The integrity of your chimney may be ascertained by performing a visual inspection and a smoke test. This, in turn, will determine whether you need your chimney lined.

Having your chimney lined improves safety as the diameter of the liner is less than the diameter of the existing flue. Consequently, the volume of air in the liner is less than it was previously in the old flue hence the waste gasses will be expelled more efficiently.


Flexible flue liner


Lining your chimney with a stainless steel flexible flue liner is probably the most affordable and best way to line your chimney or you can use more expensive eldfast tecqnique.


The liners are cylindrical in shape and are typically 6” or 5” in diameter. They line the full length of the chimney in one continuous piece attaching to the stove pipe via an adapter. This makes sure your liner is sealed from the stove at the bottom to the pot at the top.


The quality of these liners can vary. They can be manufactured in different ways and some are more durable than others. If maintained correctly they will last a long time.


Chimney Lining


There are 2 different types of liner depending on the grade of stainless steel used – either 316L or 904L. 904L grade stainless steel has a higher nickel content which in turn offers a higher heat resistance. This liner is more expensive and has the longer warranty. It is recommended to use this liner when installing stoves that will smoulder overnight, and with multi-fuel burners as smokeless fuel combusts at a higher temperature  to wood.


Flue insulation – why, when and how is this done?


The flue is designed to expel the waste products of combustion safely. Heat is required in this process because hot air rises. If your flue is subject to cold temperatures this process will be affected. This will occur if your chimney is exposed externally or if it has large voids:


If your chimney stack is free standing and has 3 or more of its sides exposed the outside weather will help keep your flue cold. Similarly if a liner is used to line a large voided flue this will also be subject to staying cold.

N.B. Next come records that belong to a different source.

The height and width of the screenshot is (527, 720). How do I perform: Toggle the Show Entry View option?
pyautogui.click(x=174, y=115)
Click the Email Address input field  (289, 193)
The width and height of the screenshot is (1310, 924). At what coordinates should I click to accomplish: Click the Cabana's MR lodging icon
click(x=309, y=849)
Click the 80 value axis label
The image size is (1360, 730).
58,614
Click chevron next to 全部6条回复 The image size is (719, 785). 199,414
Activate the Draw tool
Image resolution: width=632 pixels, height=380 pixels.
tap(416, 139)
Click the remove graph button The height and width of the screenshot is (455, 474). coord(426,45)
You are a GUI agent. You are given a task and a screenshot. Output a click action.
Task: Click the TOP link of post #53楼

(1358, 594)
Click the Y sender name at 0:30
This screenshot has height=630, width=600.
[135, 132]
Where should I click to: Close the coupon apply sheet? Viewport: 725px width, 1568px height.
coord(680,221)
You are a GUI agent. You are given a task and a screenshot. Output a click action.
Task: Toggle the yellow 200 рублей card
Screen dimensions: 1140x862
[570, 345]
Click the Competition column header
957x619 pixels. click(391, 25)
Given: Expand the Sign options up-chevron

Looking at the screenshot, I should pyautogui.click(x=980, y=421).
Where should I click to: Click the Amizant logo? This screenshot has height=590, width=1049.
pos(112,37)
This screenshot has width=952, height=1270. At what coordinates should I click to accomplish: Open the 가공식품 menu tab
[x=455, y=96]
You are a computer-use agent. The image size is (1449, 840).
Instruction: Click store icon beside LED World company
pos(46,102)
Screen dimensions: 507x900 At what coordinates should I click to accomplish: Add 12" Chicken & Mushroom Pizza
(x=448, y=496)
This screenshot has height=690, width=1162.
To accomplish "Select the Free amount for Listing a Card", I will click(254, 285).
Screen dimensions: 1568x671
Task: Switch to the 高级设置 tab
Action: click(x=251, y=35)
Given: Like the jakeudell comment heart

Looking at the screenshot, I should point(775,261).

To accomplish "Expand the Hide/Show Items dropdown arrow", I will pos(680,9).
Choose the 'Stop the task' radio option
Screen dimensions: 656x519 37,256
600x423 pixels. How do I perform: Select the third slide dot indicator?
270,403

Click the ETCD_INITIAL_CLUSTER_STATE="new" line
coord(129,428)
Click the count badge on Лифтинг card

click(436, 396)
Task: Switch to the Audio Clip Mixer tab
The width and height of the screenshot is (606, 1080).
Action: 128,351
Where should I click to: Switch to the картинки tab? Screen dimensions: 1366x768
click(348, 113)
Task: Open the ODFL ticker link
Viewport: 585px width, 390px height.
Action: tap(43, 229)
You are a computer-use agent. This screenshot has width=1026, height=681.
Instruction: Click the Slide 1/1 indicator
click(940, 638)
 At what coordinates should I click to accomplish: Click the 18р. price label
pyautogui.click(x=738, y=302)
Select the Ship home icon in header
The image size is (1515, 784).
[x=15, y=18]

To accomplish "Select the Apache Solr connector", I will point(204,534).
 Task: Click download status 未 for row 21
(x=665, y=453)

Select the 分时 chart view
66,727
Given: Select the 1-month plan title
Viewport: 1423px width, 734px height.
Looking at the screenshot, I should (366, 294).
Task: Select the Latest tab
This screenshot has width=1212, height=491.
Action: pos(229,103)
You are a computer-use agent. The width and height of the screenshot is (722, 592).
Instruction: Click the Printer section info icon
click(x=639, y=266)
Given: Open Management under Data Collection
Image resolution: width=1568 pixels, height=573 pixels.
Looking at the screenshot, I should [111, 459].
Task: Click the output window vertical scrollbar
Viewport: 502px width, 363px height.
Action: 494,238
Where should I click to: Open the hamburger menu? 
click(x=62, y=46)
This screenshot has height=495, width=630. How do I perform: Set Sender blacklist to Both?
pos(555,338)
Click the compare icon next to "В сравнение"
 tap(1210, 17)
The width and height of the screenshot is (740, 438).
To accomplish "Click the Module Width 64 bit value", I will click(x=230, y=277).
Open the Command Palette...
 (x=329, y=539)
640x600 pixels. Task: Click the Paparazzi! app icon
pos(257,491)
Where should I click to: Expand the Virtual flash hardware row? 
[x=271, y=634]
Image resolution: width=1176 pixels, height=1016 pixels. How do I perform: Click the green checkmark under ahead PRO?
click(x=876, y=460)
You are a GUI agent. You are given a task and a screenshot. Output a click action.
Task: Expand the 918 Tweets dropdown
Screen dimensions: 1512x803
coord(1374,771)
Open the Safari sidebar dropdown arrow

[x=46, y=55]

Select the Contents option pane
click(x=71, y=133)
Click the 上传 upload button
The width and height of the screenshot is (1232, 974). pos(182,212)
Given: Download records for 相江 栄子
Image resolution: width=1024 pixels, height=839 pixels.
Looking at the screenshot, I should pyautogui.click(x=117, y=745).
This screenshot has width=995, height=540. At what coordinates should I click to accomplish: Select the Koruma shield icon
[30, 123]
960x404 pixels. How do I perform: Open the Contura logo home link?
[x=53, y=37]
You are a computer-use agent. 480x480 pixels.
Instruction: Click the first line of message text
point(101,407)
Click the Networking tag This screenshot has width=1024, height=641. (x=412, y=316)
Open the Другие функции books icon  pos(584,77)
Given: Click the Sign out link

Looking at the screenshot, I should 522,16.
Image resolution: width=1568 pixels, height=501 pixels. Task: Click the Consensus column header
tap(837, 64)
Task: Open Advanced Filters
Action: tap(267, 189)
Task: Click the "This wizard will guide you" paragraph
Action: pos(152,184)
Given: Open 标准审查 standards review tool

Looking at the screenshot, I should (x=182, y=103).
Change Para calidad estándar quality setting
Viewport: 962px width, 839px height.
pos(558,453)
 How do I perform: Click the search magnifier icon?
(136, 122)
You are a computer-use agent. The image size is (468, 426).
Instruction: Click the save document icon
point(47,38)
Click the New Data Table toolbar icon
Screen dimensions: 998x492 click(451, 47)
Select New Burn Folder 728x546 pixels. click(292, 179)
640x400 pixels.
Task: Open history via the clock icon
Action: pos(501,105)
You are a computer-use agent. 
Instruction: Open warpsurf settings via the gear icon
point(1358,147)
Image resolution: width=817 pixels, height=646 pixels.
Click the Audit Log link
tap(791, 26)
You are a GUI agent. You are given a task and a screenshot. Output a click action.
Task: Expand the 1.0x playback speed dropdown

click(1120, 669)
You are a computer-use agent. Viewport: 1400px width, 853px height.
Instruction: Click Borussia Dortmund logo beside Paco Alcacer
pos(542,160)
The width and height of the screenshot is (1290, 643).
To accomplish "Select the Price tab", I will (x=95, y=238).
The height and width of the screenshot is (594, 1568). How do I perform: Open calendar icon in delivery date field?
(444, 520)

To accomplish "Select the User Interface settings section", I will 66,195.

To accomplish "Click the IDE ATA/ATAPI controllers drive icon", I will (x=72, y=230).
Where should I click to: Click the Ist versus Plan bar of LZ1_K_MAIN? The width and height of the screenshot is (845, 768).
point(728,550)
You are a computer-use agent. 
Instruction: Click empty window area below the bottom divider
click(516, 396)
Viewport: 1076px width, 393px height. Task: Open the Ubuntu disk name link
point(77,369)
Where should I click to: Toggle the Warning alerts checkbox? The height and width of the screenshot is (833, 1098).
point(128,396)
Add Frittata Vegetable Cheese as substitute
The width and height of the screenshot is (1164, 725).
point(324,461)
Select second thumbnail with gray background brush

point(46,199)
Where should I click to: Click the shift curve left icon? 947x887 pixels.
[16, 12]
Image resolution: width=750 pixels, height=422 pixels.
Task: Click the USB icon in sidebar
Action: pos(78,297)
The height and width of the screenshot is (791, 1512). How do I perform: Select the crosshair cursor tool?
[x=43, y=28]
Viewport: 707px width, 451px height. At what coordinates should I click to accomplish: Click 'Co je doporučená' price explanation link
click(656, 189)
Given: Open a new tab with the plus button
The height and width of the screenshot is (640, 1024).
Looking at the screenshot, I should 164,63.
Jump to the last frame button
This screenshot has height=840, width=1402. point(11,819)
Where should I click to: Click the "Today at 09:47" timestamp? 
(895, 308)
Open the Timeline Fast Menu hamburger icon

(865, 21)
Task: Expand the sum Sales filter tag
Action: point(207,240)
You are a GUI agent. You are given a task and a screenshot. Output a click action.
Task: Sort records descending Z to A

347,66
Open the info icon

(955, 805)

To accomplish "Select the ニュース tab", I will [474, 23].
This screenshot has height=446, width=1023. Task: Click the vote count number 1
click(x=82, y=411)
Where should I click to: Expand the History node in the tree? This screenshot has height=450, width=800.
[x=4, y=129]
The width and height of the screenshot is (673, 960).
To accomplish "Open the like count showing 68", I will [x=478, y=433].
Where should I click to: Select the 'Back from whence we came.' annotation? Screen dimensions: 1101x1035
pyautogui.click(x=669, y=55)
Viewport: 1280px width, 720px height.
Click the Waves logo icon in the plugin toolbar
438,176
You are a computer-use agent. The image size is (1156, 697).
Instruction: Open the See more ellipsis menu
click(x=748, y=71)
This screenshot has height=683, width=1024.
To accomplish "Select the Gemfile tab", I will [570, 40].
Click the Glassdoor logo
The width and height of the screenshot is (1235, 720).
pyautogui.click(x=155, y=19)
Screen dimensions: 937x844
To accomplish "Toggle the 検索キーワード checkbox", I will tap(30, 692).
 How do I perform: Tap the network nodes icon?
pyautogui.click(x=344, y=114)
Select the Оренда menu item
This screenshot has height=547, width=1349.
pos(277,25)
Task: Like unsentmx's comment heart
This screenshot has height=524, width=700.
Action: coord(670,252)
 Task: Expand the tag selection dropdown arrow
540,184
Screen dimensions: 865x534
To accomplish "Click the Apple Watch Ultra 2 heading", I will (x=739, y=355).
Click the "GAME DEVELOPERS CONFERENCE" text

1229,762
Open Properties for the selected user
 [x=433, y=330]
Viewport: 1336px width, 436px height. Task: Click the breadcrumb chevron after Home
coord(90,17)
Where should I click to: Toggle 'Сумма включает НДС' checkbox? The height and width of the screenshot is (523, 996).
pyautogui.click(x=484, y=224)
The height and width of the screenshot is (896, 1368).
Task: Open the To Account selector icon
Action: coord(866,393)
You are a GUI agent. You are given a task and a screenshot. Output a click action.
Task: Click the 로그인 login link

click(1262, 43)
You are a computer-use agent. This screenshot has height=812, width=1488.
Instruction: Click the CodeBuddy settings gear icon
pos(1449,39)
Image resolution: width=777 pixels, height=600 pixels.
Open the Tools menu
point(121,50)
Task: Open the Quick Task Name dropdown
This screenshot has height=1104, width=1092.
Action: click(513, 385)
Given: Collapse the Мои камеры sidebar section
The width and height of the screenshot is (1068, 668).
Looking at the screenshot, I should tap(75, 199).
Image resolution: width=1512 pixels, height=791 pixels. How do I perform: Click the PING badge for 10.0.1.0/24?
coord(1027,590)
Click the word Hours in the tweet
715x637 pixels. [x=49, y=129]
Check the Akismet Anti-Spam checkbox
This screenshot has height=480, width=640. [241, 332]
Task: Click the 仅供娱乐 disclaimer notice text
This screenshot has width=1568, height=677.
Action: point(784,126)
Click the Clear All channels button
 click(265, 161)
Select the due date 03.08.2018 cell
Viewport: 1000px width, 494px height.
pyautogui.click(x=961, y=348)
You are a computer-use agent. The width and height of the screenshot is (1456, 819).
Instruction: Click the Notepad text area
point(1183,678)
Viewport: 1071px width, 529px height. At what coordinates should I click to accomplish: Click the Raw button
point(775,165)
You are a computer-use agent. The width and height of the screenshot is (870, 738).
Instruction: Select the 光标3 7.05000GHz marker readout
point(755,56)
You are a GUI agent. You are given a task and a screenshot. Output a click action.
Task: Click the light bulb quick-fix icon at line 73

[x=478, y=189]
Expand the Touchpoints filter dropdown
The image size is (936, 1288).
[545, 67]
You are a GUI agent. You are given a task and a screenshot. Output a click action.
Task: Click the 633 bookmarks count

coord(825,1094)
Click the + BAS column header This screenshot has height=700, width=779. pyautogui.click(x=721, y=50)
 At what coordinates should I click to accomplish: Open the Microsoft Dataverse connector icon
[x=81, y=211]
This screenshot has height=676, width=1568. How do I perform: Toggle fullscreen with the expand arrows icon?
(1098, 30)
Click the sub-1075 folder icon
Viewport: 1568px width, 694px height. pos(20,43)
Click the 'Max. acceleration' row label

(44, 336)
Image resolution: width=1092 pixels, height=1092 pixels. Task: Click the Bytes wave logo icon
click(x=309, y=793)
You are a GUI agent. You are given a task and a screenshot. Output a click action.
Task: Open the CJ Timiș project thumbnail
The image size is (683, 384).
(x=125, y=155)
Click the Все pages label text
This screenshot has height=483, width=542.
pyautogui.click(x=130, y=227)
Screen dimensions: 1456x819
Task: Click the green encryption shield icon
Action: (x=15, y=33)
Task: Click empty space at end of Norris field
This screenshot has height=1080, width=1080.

Consequently, I would recommend that the liner is insulated. Insulating a liner will help keep gases hot until it leaves the chimney pot.


Liner wrapping method


The other method is where we would wrap your flue in an insulating blanket such as Chimwrap. We choose to use this wrap method if the liner is sitting in a large voided chimney as you would require a huge amount of backfill to insulate the flue.

 Chimwrap liner install.

 Flexi-liner insulation.


Remedial work


In most cases, your installation will require remedial work to firstly make your installation meet building regulations to be safe and secondly to make it look good.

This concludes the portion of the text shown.